BRASILIA, Jan 29 (Reuters) - Brazil’s national debt and public sector deficit ended last year at record highs, central bank figures showed on Friday, while a steep decline in official borrowing costs pushed interest payments as a share of the economy to historic lows.
As the COVID-19 pandemic decimated Brazil’s public finances over the course of the year, government debt in December reached 89.3% of gross domestic product, more than economists had expected and the highest level on record.
The public sector deficit in December excluding interest payments was 51.8 billion reais ($9.5 billion), the central bank said, close to the 51.5 billion reais median estimate in a Reuters poll of economists.

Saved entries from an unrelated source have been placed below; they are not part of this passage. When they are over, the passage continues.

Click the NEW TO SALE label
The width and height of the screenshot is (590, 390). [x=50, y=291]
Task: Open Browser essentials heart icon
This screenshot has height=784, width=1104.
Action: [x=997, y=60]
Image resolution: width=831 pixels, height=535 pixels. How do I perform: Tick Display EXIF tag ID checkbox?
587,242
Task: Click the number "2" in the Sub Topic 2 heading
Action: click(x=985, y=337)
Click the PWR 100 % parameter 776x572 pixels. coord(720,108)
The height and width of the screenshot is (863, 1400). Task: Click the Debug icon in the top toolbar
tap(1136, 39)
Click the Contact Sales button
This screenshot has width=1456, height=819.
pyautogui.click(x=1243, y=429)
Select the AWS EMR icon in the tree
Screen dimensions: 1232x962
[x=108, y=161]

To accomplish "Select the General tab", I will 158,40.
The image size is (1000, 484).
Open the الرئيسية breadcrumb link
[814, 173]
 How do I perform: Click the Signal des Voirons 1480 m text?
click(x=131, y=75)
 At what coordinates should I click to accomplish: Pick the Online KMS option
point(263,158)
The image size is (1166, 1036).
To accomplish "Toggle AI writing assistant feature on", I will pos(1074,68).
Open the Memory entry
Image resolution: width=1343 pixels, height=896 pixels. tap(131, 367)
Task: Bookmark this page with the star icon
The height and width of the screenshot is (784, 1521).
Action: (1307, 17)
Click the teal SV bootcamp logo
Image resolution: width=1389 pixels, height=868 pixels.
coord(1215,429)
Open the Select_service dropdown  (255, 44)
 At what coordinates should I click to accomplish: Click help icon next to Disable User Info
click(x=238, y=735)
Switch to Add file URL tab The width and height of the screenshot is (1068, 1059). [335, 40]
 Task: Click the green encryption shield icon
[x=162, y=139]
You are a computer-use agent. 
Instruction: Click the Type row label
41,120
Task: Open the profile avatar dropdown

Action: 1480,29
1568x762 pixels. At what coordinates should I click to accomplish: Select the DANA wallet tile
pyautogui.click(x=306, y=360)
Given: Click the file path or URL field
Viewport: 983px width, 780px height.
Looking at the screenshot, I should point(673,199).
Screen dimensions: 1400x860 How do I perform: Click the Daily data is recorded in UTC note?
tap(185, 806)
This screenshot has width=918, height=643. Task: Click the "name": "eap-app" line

Although the public finances deteriorated, the 2020 deficit was narrower than the government had forecast and the debt was lower than many economists had expected, due to the economy’s recovery in the second half of the year.
The annual primary deficit was 703 billion reais ($129 billion), or 9.5% of GDP. The government’s last forecast was for a 844.2 billion reais deficit, or 11.7% GDP, although the Treasury had indicated it could be closer to 800 billion reais.
The figures showed that the central government’s primary deficit of 745 billion reais was countered by surpluses in local authorities and state-run enterprises.
The nominal deficit in December including interest payments widened to 75.8 billion reais, the central bank said, resulting in an annual deficit of 1.02 trillion reais, or 13.7% of GDP.
While debt and borrowing ballooned as the government spent heavily to protect people, businesses and jobs, record low interest rates meant that interest payments as a share of GDP fell to 4.22% from 5% the year before, a series low.